● **Problem statement**: For each line below that includes the word "will", make a copy.
◆ ◆ ◆
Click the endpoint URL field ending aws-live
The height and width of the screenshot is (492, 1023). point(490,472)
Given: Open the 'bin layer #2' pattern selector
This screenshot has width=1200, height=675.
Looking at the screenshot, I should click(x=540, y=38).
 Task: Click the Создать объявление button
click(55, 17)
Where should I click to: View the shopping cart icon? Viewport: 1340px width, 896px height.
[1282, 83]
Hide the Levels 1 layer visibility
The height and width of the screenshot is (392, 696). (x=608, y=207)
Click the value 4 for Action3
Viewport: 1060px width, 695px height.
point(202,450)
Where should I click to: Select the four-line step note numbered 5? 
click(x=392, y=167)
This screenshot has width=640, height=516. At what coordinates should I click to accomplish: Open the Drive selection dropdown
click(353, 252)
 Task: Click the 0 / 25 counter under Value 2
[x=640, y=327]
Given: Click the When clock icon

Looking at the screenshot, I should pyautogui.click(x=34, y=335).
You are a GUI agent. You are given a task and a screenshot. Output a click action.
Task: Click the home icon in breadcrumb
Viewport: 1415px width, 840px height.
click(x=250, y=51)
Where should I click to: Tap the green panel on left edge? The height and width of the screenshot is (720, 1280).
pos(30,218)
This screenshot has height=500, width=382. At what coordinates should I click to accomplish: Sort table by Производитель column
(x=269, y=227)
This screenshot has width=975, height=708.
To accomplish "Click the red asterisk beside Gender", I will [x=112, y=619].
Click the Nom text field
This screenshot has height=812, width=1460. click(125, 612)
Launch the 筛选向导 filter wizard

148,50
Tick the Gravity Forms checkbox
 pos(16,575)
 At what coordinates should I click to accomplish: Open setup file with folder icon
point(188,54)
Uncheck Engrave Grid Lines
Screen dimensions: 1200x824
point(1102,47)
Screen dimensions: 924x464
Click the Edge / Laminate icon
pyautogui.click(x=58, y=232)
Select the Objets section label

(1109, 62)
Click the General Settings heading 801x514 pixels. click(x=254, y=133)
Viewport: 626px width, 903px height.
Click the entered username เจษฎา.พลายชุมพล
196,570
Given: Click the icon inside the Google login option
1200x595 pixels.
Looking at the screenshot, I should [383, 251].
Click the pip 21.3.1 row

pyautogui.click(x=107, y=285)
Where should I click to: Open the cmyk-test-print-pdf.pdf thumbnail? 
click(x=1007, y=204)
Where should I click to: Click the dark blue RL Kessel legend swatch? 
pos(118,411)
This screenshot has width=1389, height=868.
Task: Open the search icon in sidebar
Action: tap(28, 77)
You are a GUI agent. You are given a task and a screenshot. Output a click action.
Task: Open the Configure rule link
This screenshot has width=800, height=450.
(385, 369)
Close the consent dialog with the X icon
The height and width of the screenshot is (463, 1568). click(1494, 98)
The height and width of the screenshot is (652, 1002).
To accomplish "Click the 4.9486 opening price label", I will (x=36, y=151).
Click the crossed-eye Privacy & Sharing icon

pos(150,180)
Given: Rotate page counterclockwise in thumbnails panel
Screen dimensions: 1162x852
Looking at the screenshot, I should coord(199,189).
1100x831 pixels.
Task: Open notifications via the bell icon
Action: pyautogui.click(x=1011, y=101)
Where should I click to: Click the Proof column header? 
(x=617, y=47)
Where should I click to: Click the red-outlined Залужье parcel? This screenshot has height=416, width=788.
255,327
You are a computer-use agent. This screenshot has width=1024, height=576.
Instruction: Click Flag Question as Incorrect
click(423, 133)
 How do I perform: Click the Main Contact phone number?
◆ ◆ ◆
● **Solved problem**:
To accomplish "Click the red asterisk beside Gender", I will [x=112, y=619].
To accomplish "Click the 4.9486 opening price label", I will (x=36, y=151).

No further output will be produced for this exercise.